*ENTRIES SUPPLIED:*
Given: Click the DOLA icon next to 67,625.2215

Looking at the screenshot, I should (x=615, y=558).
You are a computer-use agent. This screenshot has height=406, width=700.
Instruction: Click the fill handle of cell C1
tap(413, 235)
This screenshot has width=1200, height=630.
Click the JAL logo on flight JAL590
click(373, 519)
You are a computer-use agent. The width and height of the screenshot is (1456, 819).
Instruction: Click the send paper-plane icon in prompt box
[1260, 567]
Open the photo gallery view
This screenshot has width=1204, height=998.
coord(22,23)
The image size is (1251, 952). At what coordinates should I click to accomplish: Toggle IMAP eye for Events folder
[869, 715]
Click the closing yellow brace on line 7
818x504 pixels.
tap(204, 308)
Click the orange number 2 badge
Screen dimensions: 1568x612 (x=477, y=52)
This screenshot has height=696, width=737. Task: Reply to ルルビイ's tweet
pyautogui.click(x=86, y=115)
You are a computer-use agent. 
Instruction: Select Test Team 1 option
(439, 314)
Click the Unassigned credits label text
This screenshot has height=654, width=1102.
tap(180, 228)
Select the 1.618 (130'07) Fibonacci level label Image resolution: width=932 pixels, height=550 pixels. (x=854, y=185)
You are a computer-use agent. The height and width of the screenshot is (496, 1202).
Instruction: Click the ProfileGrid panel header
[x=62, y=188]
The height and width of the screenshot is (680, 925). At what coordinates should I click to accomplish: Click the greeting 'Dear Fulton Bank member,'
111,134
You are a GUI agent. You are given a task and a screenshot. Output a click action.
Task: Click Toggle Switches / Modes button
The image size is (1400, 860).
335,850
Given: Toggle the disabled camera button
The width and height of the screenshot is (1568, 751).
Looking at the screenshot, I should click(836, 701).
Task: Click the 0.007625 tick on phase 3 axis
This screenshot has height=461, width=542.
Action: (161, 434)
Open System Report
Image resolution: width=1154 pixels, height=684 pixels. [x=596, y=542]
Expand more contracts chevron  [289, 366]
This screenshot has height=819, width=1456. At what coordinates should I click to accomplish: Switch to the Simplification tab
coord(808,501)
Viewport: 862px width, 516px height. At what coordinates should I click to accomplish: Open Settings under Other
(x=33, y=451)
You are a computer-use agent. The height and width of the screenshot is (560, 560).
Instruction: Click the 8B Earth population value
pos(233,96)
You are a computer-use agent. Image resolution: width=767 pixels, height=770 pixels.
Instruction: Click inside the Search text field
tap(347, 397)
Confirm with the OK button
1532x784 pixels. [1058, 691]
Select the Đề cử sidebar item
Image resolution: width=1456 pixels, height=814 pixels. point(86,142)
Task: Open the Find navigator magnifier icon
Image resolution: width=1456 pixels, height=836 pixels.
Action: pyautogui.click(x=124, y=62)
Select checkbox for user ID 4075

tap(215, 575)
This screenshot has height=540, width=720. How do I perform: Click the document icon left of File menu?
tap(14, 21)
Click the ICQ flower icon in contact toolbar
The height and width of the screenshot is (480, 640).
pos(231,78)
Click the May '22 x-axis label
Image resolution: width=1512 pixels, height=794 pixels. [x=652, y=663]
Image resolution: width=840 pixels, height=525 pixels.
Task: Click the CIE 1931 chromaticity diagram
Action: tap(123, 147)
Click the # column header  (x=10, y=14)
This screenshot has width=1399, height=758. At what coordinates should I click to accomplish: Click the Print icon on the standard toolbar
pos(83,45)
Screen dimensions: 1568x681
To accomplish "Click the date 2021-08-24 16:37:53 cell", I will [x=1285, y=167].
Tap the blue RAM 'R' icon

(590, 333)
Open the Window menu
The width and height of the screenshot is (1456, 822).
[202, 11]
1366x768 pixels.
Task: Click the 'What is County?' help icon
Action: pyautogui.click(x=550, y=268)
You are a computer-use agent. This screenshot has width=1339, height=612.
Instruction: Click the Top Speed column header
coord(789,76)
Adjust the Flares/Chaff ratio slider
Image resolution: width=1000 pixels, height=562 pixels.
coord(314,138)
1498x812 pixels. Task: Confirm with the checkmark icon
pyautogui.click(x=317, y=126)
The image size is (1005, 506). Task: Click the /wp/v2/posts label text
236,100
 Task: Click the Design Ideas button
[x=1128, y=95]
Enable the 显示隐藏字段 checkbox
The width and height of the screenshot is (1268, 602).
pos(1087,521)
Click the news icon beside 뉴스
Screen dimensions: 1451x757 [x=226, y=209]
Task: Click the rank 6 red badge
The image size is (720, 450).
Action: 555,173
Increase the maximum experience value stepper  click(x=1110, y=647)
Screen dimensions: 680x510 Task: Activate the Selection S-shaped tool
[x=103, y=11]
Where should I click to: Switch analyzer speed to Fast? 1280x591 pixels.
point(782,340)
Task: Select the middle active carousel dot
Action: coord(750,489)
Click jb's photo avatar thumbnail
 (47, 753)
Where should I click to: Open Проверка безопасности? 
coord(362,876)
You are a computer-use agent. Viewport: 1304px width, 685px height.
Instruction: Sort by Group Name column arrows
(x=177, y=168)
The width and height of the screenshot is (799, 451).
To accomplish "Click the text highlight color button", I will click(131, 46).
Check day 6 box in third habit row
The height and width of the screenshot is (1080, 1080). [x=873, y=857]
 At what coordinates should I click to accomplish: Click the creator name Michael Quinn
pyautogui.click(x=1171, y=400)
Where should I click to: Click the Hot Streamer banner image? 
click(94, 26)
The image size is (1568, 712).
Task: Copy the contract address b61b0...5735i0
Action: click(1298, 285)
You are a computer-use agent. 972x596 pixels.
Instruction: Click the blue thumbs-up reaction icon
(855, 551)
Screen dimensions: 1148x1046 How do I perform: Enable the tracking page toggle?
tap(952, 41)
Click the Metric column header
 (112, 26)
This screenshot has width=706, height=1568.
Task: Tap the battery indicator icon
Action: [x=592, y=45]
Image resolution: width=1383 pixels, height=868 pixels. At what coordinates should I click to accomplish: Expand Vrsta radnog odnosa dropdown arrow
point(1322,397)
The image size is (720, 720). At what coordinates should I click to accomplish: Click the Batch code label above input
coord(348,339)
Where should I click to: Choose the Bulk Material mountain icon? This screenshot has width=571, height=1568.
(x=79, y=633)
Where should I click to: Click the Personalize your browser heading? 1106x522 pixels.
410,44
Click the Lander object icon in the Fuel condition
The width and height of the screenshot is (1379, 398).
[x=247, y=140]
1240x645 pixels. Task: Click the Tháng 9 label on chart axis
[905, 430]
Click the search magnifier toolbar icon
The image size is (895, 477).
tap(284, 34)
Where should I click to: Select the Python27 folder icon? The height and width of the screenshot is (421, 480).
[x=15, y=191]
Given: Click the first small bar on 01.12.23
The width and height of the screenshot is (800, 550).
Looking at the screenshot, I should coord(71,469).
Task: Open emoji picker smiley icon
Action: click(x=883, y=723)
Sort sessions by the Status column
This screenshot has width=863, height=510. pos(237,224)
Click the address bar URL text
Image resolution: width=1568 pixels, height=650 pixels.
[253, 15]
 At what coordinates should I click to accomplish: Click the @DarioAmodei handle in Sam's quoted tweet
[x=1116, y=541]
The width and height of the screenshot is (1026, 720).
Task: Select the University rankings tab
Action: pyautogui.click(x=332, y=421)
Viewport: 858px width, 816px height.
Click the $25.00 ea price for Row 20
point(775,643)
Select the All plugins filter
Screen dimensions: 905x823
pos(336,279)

*SET TASK:* Can you render all the items above as a Markdown table with the columns Row and Line, putting each line in its own row with a running number and skipping blank lines?

*RESPONSE:*
| Row | Line |
|---|---|
| 1 | Given: Click the DOLA icon next to 67,625.2215 |
| 2 | Looking at the screenshot, I should (x=615, y=558). |
| 3 | You are a computer-use agent. This screenshot has height=406, width=700. |
| 4 | Instruction: Click the fill handle of cell C1 |
| 5 | tap(413, 235) |
| 6 | This screenshot has width=1200, height=630. |
| 7 | Click the JAL logo on flight JAL590 |
| 8 | click(373, 519) |
| 9 | You are a computer-use agent. The width and height of the screenshot is (1456, 819). |
| 10 | Instruction: Click the send paper-plane icon in prompt box |
| 11 | [1260, 567] |
| 12 | Open the photo gallery view |
| 13 | This screenshot has width=1204, height=998. |
| 14 | coord(22,23) |
| 15 | The image size is (1251, 952). At what coordinates should I click to accomplish: Toggle IMAP eye for Events folder |
| 16 | [869, 715] |
| 17 | Click the closing yellow brace on line 7 |
| 18 | 818x504 pixels. |
| 19 | tap(204, 308) |
| 20 | Click the orange number 2 badge |
| 21 | Screen dimensions: 1568x612 (x=477, y=52) |
| 22 | This screenshot has height=696, width=737. Task: Reply to ルルビイ's tweet |
| 23 | pyautogui.click(x=86, y=115) |
| 24 | You are a computer-use agent.  |
| 25 | Instruction: Select Test Team 1 option |
| 26 | (439, 314) |
| 27 | Click the Unassigned credits label text |
| 28 | This screenshot has height=654, width=1102. |
| 29 | tap(180, 228) |
| 30 | Select the 1.618 (130'07) Fibonacci level label Image resolution: width=932 pixels, height=550 pixels. (x=854, y=185) |
| 31 | You are a computer-use agent. The height and width of the screenshot is (496, 1202). |
| 32 | Instruction: Click the ProfileGrid panel header |
| 33 | [x=62, y=188] |
| 34 | The height and width of the screenshot is (680, 925). At what coordinates should I click to accomplish: Click the greeting 'Dear Fulton Bank member,' |
| 35 | 111,134 |
| 36 | You are a GUI agent. You are given a task and a screenshot. Output a click action. |
| 37 | Task: Click Toggle Switches / Modes button |
| 38 | The image size is (1400, 860). |
| 39 | 335,850 |
| 40 | Given: Toggle the disabled camera button |
| 41 | The width and height of the screenshot is (1568, 751). |
| 42 | Looking at the screenshot, I should click(836, 701). |
| 43 | Task: Click the 0.007625 tick on phase 3 axis |
| 44 | This screenshot has height=461, width=542. |
| 45 | Action: (161, 434) |
| 46 | Open System Report |
| 47 | Image resolution: width=1154 pixels, height=684 pixels. [x=596, y=542] |
| 48 | Expand more contracts chevron  [289, 366] |
| 49 | This screenshot has height=819, width=1456. At what coordinates should I click to accomplish: Switch to the Simplification tab |
| 50 | coord(808,501) |
| 51 | Viewport: 862px width, 516px height. At what coordinates should I click to accomplish: Open Settings under Other |
| 52 | (x=33, y=451) |
| 53 | You are a computer-use agent. The height and width of the screenshot is (560, 560). |
| 54 | Instruction: Click the 8B Earth population value |
| 55 | pos(233,96) |
| 56 | You are a computer-use agent. Image resolution: width=767 pixels, height=770 pixels. |
| 57 | Instruction: Click inside the Search text field |
| 58 | tap(347, 397) |
| 59 | Confirm with the OK button |
| 60 | 1532x784 pixels. [1058, 691] |
| 61 | Select the Đề cử sidebar item |
| 62 | Image resolution: width=1456 pixels, height=814 pixels. point(86,142) |
| 63 | Task: Open the Find navigator magnifier icon |
| 64 | Image resolution: width=1456 pixels, height=836 pixels. |
| 65 | Action: pyautogui.click(x=124, y=62) |
| 66 | Select checkbox for user ID 4075 |
| 67 | tap(215, 575) |
| 68 | This screenshot has height=540, width=720. How do I perform: Click the document icon left of File menu? |
| 69 | tap(14, 21) |
| 70 | Click the ICQ flower icon in contact toolbar |
| 71 | The height and width of the screenshot is (480, 640). |
| 72 | pos(231,78) |
| 73 | Click the May '22 x-axis label |
| 74 | Image resolution: width=1512 pixels, height=794 pixels. [x=652, y=663] |
| 75 | Image resolution: width=840 pixels, height=525 pixels. |
| 76 | Task: Click the CIE 1931 chromaticity diagram |
| 77 | Action: tap(123, 147) |
| 78 | Click the # column header  (x=10, y=14) |
| 79 | This screenshot has width=1399, height=758. At what coordinates should I click to accomplish: Click the Print icon on the standard toolbar |
| 80 | pos(83,45) |
| 81 | Screen dimensions: 1568x681 |
| 82 | To accomplish "Click the date 2021-08-24 16:37:53 cell", I will [x=1285, y=167]. |
| 83 | Tap the blue RAM 'R' icon |
| 84 | (590, 333) |
| 85 | Open the Window menu |
| 86 | The width and height of the screenshot is (1456, 822). |
| 87 | [202, 11] |
| 88 | 1366x768 pixels. |
| 89 | Task: Click the 'What is County?' help icon |
| 90 | Action: pyautogui.click(x=550, y=268) |
| 91 | You are a computer-use agent. This screenshot has width=1339, height=612. |
| 92 | Instruction: Click the Top Speed column header |
| 93 | coord(789,76) |
| 94 | Adjust the Flares/Chaff ratio slider |
| 95 | Image resolution: width=1000 pixels, height=562 pixels. |
| 96 | coord(314,138) |
| 97 | 1498x812 pixels. Task: Confirm with the checkmark icon |
| 98 | pyautogui.click(x=317, y=126) |
| 99 | The image size is (1005, 506). Task: Click the /wp/v2/posts label text |
| 100 | 236,100 |
| 101 |  Task: Click the Design Ideas button |
| 102 | [x=1128, y=95] |
| 103 | Enable the 显示隐藏字段 checkbox |
| 104 | The width and height of the screenshot is (1268, 602). |
| 105 | pos(1087,521) |
| 106 | Click the news icon beside 뉴스 |
| 107 | Screen dimensions: 1451x757 [x=226, y=209] |
| 108 | Task: Click the rank 6 red badge |
| 109 | The image size is (720, 450). |
| 110 | Action: 555,173 |
| 111 | Increase the maximum experience value stepper  click(x=1110, y=647) |
| 112 | Screen dimensions: 680x510 Task: Activate the Selection S-shaped tool |
| 113 | [x=103, y=11] |
| 114 | Where should I click to: Switch analyzer speed to Fast? 1280x591 pixels. |
| 115 | point(782,340) |
| 116 | Task: Select the middle active carousel dot |
| 117 | Action: coord(750,489) |
| 118 | Click jb's photo avatar thumbnail |
| 119 |  (47, 753) |
| 120 | Where should I click to: Open Проверка безопасности?  |
| 121 | coord(362,876) |
| 122 | You are a computer-use agent. Viewport: 1304px width, 685px height. |
| 123 | Instruction: Sort by Group Name column arrows |
| 124 | (x=177, y=168) |
| 125 | The width and height of the screenshot is (799, 451). |
| 126 | To accomplish "Click the text highlight color button", I will click(131, 46). |
| 127 | Check day 6 box in third habit row |
| 128 | The height and width of the screenshot is (1080, 1080). [x=873, y=857] |
| 129 |  At what coordinates should I click to accomplish: Click the creator name Michael Quinn |
| 130 | pyautogui.click(x=1171, y=400) |
| 131 | Where should I click to: Click the Hot Streamer banner image?  |
| 132 | click(94, 26) |
| 133 | The image size is (1568, 712). |
| 134 | Task: Copy the contract address b61b0...5735i0 |
| 135 | Action: click(1298, 285) |
| 136 | You are a computer-use agent. 972x596 pixels. |
| 137 | Instruction: Click the blue thumbs-up reaction icon |
| 138 | (855, 551) |
| 139 | Screen dimensions: 1148x1046 How do I perform: Enable the tracking page toggle? |
| 140 | tap(952, 41) |
| 141 | Click the Metric column header |
| 142 |  (112, 26) |
| 143 | This screenshot has width=706, height=1568. |
| 144 | Task: Tap the battery indicator icon |
| 145 | Action: [x=592, y=45] |
| 146 | Image resolution: width=1383 pixels, height=868 pixels. At what coordinates should I click to accomplish: Expand Vrsta radnog odnosa dropdown arrow |
| 147 | point(1322,397) |
| 148 | The image size is (720, 720). At what coordinates should I click to accomplish: Click the Batch code label above input |
| 149 | coord(348,339) |
| 150 | Where should I click to: Choose the Bulk Material mountain icon? This screenshot has width=571, height=1568. |
| 151 | (x=79, y=633) |
| 152 | Where should I click to: Click the Personalize your browser heading? 1106x522 pixels. |
| 153 | 410,44 |
| 154 | Click the Lander object icon in the Fuel condition |
| 155 | The width and height of the screenshot is (1379, 398). |
| 156 | [x=247, y=140] |
| 157 | 1240x645 pixels. Task: Click the Tháng 9 label on chart axis |
| 158 | [905, 430] |
| 159 | Click the search magnifier toolbar icon |
| 160 | The image size is (895, 477). |
| 161 | tap(284, 34) |
| 162 | Where should I click to: Select the Python27 folder icon? The height and width of the screenshot is (421, 480). |
| 163 | [x=15, y=191] |
| 164 | Given: Click the first small bar on 01.12.23 |
| 165 | The width and height of the screenshot is (800, 550). |
| 166 | Looking at the screenshot, I should coord(71,469). |
| 167 | Task: Open emoji picker smiley icon |
| 168 | Action: click(x=883, y=723) |
| 169 | Sort sessions by the Status column |
| 170 | This screenshot has width=863, height=510. pos(237,224) |
| 171 | Click the address bar URL text |
| 172 | Image resolution: width=1568 pixels, height=650 pixels. |
| 173 | [253, 15] |
| 174 |  At what coordinates should I click to accomplish: Click the @DarioAmodei handle in Sam's quoted tweet |
| 175 | [x=1116, y=541] |
| 176 | The width and height of the screenshot is (1026, 720). |
| 177 | Task: Select the University rankings tab |
| 178 | Action: pyautogui.click(x=332, y=421) |
| 179 | Viewport: 858px width, 816px height. |
| 180 | Click the $25.00 ea price for Row 20 |
| 181 | point(775,643) |
| 182 | Select the All plugins filter |
| 183 | Screen dimensions: 905x823 |
| 184 | pos(336,279) |